**Dataset items:**
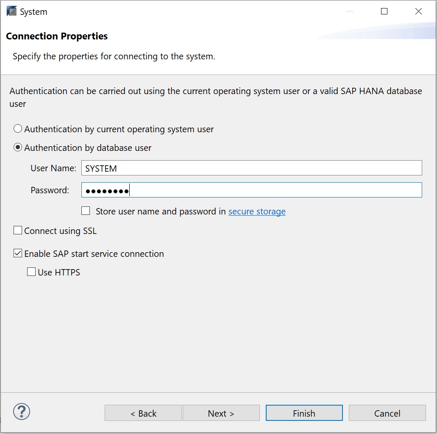Maximize the System dialog window
Screen dimensions: 437x434
[x=384, y=11]
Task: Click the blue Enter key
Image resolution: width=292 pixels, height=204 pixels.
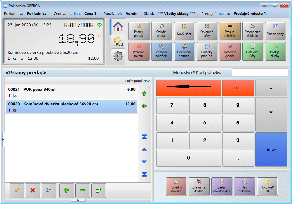Action: click(271, 150)
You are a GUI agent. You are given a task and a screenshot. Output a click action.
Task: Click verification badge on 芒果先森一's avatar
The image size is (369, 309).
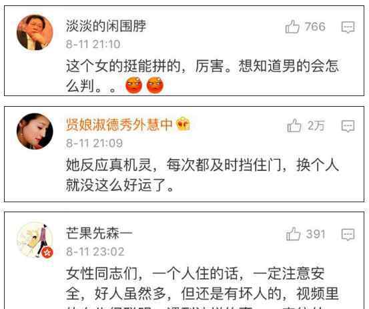(x=47, y=252)
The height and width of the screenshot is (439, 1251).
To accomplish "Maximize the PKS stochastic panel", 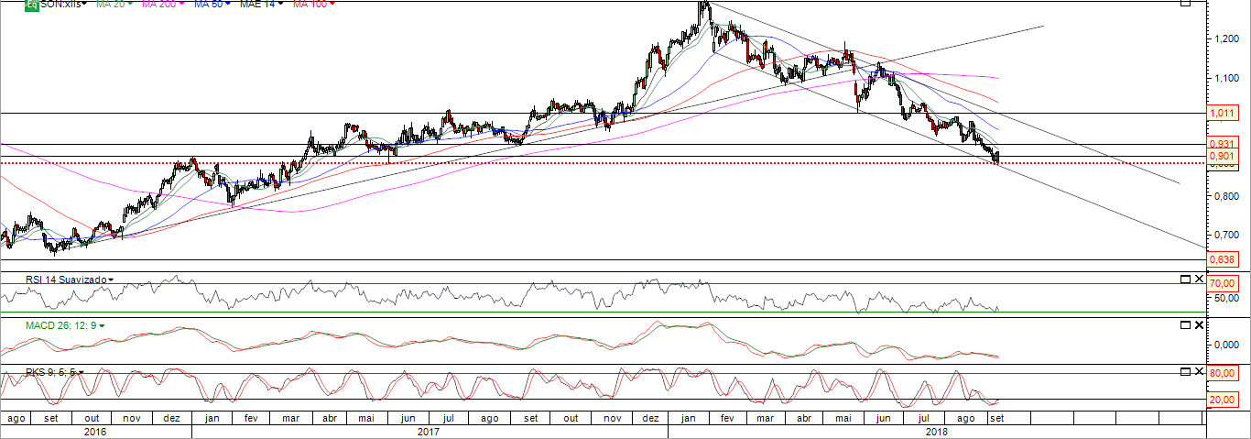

**What you need to do:** Leaving the pictures aside, copy exactly and only the lines from the one holding "Task: Click the blue Enter key" through the final line of the data, both ends kept.

**Solution for this problem:**
Task: Click the blue Enter key
Image resolution: width=292 pixels, height=204 pixels.
Action: click(271, 150)
You are a GUI agent. You are given a task and a screenshot. Output a click action.
Task: Click verification badge on 芒果先森一's avatar
The image size is (369, 309).
(x=47, y=252)
The height and width of the screenshot is (439, 1251).
To accomplish "Maximize the PKS stochastic panel", 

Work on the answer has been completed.